Все на свете успешно сводивший к очкам, математик привык постепенно к очкам, но успел их измерить и взвесить: минус столько-то. Кажется, десять. Это точкой отсчета стало. С тех пор, как далекая линия гор вдруг приблизилась. В то же время переносицу сжало бремя.
Вспомнил, что Борис Слуцкий давным-давно предчувствовал "окей бумера"!
* * *
Кто еще только маленький, кто уже молодой, кто еще молодой, кто уже моложавый, кто уже вовсе седой и ржавый, выбеленный, вымотанный бедой.

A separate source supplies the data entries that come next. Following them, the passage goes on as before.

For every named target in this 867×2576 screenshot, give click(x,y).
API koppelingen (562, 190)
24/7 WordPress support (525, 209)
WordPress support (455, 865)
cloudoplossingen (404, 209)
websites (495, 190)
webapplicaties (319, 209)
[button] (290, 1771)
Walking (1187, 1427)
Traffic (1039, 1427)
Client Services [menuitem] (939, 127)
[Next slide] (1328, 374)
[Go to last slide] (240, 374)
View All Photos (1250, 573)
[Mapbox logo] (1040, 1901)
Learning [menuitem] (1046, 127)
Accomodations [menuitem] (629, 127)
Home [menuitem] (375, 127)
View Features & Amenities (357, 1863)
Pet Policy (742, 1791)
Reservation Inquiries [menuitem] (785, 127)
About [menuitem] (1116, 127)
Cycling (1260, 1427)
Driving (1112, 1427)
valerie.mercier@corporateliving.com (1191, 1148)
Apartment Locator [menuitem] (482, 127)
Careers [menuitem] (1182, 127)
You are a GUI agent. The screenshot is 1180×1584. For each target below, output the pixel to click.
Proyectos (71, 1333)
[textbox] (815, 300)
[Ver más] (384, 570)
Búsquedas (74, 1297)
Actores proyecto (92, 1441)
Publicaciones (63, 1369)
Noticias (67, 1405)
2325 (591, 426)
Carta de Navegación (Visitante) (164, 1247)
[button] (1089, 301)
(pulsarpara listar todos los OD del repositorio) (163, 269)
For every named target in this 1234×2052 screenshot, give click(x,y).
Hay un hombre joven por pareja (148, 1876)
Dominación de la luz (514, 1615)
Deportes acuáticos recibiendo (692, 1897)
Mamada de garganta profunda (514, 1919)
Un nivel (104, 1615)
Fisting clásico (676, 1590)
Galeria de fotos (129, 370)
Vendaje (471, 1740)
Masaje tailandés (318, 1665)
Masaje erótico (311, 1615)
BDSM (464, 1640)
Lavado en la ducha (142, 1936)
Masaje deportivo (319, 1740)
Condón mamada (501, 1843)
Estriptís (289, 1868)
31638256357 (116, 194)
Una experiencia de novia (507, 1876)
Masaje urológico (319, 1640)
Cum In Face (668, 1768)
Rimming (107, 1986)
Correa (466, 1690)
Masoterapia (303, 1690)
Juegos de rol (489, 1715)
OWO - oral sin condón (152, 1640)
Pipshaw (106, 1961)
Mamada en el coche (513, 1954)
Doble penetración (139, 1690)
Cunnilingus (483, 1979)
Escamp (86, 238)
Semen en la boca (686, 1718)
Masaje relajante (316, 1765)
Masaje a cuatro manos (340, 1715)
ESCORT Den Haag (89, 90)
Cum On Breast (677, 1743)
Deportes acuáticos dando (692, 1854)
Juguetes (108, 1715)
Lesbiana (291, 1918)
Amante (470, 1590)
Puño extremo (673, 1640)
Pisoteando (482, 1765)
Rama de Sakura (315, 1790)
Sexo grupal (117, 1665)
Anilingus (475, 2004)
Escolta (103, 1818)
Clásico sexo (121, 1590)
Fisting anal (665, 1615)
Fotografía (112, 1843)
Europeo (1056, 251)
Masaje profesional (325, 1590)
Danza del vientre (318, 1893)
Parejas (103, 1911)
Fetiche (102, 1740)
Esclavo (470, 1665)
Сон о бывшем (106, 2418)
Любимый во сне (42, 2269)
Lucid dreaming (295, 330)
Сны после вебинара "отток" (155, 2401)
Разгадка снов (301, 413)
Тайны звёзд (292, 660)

Ручьи вливаются в речки, речки — в реки. Реки вливаются в океаны-моря в то время, как старые древние греки юным древним грекам завидуют и не зря.
Дед, на людной улице ведущий за руку внука, объясняет внуку, но его наука старше, даже, наверно, древнее, но не вернее, чем веселое и счастливое знание молодежи, и внук, послушав, говорит: «Ну и что же?»
И вот на этот раз что подумалось: это ведь очень самойловское стихотворение – и по ритму, и по тому, как ритм ведет слова, и как размер держит образность, и смысл вполне самойловский, с этаким рефлексивным извивом. И далее пофантазировалось: если бы его действительно написал Самойлов, то вполне вероятно, что оно бы признавалось у него одним из хрестоматийных, программных и по прочим статьям краеугольных. А у Слуцкого прошло стороной, как косой дождь. Все-таки контекст важная штука, скажу я вам.